The Deadbeat: Finding the humor in the situation

Being funny is hard. Writing is hard. And every week, the staff of the University’s campus humor magazine, The Deadbeat, skillfully combine the two by cleverly satirizing topics ranging from college culture to national politics.

The online magazine’s recent comical headlines convey the variety of topics The Deadbeat covers. Examples include, “Santa Claus Steps Down as CEO of the North Pole Corporation,” “If Candy Hearts Were Truthful” and “5 Life Lessons We Learned From Pokemon.”

University alumna Ilana Strauss created the RSO The Deadbeat (www.deadbeathumor.com) in 2010 when she was in her sophomore year. The inspiration to create the online publication came from her interest in humor writing, and that the University did not yet have a humor magazine.

“It was a learning experience. I never had been in charge of a publication before. We definitely started really small … but we definitely grew from there through word of mouth,” Strauss said.

Strauss’s favorite articles she wrote were a series of stories called “History Retold,” which are fake history stories that follow a textbook-style format.

The current presidents and editor-in-chiefs of The Deadbeat are Nick Turner and Sean Rowader, both sophomores in LAS.

“Right now, we have around nine writers and editors that come to the meetings, where we decide what articles to put in and review, and decide on ideas for next week,” Turner said.

The Deadbeat staff finds the creativity to be satirical in their articles by discussing numerous story ideas at their Tuesday meetings.

A lot of times at the meetings, if something pops into your head, you can just say it and make it sound ridiculous, said Austin Gomez, Deadbeat staff writer and editor, and freshman in LAS.

“You have to look pretty hard for some things, but you can find humor in almost anything,” Gomez said.

“We definitely keep up with politics, pop culture, events that have happened,” Turner said. “Because we are the U of I’s humor magazine, we try to keep some of the stories based on Illinois.”

The group tries to pick stories that don’t use controversy as its base, Rowader said. In comedy, there are a lot of other elements going on, he added.

“We don’t tackle specific people in the articles, other than like … Santa Claus,” Turner said.

Often times, thinking of funny story ideas is the easiest part of the process. The challenge lies in the task of writing a funny story.

“I guess you don’t know if you’re funny; you only know if people laugh at it. Especially when it comes to writing, you have to have other people read it, and if they like it and think it’s funny, then you know it’s funny,” Turner said.

As well as being satirical, The Deadbeat aims to write articles in various formats.

“I like to get more creative with the articles, and do something different,” Turner said. “As far as favorite types go, I like the articles that list the top five or top 10 things of what the topic is.”

Most of the stories are written with the author’s real name, but some writers go under funny pseudonyms for their stories to add to the humor of the publication.

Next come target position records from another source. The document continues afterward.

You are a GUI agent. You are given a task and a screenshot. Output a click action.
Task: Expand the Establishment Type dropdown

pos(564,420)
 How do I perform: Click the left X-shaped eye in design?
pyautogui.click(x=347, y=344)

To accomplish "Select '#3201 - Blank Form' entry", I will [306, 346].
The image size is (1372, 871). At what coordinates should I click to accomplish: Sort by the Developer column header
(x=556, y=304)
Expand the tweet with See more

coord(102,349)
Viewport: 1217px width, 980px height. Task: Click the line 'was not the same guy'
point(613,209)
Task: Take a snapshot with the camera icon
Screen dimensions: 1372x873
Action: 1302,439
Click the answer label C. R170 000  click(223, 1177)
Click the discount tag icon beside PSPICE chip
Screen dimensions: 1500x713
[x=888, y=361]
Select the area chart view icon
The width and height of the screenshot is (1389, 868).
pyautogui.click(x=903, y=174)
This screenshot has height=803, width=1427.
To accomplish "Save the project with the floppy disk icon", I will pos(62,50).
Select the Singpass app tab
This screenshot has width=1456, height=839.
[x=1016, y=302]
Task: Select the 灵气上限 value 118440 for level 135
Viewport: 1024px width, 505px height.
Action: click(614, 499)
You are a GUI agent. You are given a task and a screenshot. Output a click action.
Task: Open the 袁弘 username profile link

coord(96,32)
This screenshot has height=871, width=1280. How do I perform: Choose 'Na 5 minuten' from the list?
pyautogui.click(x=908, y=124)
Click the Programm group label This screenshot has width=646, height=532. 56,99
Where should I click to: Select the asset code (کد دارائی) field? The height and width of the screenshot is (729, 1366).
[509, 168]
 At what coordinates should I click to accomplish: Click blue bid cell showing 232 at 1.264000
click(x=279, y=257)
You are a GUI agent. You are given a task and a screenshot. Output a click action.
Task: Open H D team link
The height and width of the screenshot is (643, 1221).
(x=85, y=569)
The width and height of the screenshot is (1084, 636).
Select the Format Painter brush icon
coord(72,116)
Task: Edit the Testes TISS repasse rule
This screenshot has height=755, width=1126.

While humor writing can be challenging, Turner enjoys the freedom that comes with it, such as being able to write anything that comes to mind, and not having to stick to the facts.

“When it comes to classes and I have to write papers, it’s harder to want to write something you’re forced to write,” Turner said. “It’s easier to just come up with your own idea, and then just let it flow onto the paper because you have more freedom with it.”

Gomez enjoys the creative aspect of writing for The Deadbeat, and being able to put his own comedic spin and sardonic twist to the stories.

Rowader’s favorite aspect of the The Deadbeat is the entire process of creating the stories.

“We have a lot of fun in the process of writing these articles,” Rowader said. “In addition to putting a funny article out there for everyone to read, we’re also having a great time ourselves.“

The Deadbeat is currently working on many projects for the future of the online publication, such as making more videos for the website.

“We are excited about filming,” Rowader said. “That’s something new that we’re going to be doing.”

The Deadbeat also plans to release their first print issue during this spring semester.

“We’ll put them next to where the newspaper stands are,” Turner said, “and we’ll post them on boards, and try to get the word out as best we can.”